Q:マタイの福音書13章11節に「あなた方には天の御国の奥義を知ることが許されているが、彼らには許されていません。」とイエス・キリストが弟子たちに語っておられるところがあるのですが、聞こうとしてイエス・キリストのもとに尋ねに行くならば知ることを許されたのではないかと思うのですが、その捉え方であっていますか。

A:その通りだと私も思う。私たちは「罪に対する」裁きを意識することはあるが、「神の示しに自分の心を置くか」ということに裁きがあることを忘れがちである。これは恐れていかなければならない。無知に気を付けることを礼拝でも語っているが、示されていることを知ろうとしなかったこと、受け取ろうとしなかったことは罪に定められる。もちろん私たちが知らなかったということに関して、本当に知らなかった、示されてもいなかったのなら、神は罪に定めない。ただ、私たちは何らかの形で神から必ず示されている。にもかかわらず、そこに価値を見出さなかったり、蔑ろにしてしまったりして受けずにいる人がいるのである。私たちを分ける重要なものがそこにあるのだ。 このことを考えるとき子どもたちに何を教えなければならないかというと、神の導きを捉えて生きていく方法である。導きは決してわかりやすい形で来るわけではない。しかし、罪の悔い改めを含め、神が私たちの周りの人間を通し語ることや、聖言によって語られるときもある。それを逃さないようにしなければならない。また、それら一つ一つを振り返りながら神が働かれていることを数え感謝することが大切である。それによって私たちはどのように神が語られるか、働かれるか、その導きや御心はなにかと探ることができるのである。もちろん神の憐れみによって聖霊がそのように働かれるということはあるが、神の言葉を蔑ろにしているような生き方では逃してしまうこともある。聖言の中には持っているものはさらに与えられ、持たない者は持っているものまでも取り上げられてしまうということが語られている。このことを恐れていかなければならない。なお霊的営みを大切に持ち続けてほしい。

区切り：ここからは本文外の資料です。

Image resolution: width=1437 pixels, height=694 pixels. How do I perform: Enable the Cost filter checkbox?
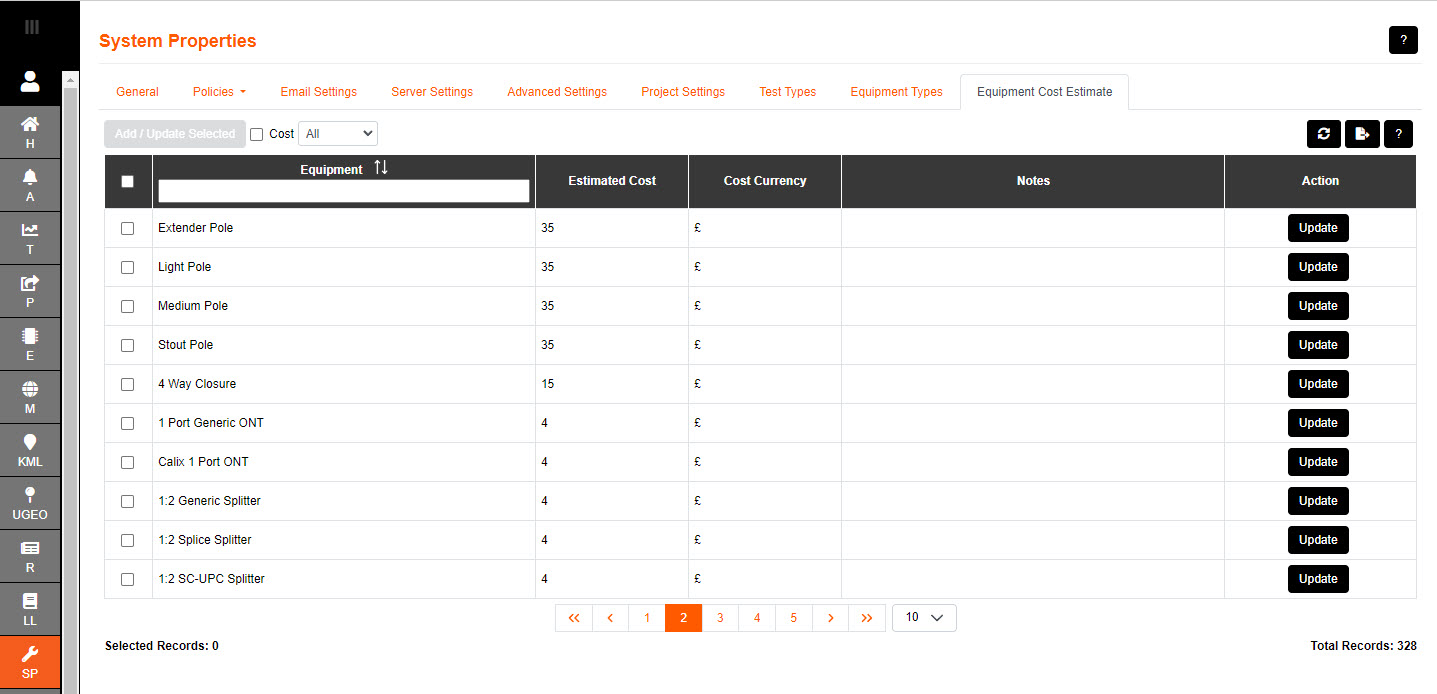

Q:先ほどの常勝校という話にとても興味をひかれたのですが、スポーツの世界ではやはり、そこまで突き詰めるのかということまでこだわってやっている姿を見ていて、私もこの信仰生活の中でそこまでやっていかなければならないなと感じています。私も取り組んでみた時に、それが良い結果でも悪い結果でも本気でそうしたときには受け入れられて、妥協したと感じるときにはその曖昧さが次につながらないことを覚えます。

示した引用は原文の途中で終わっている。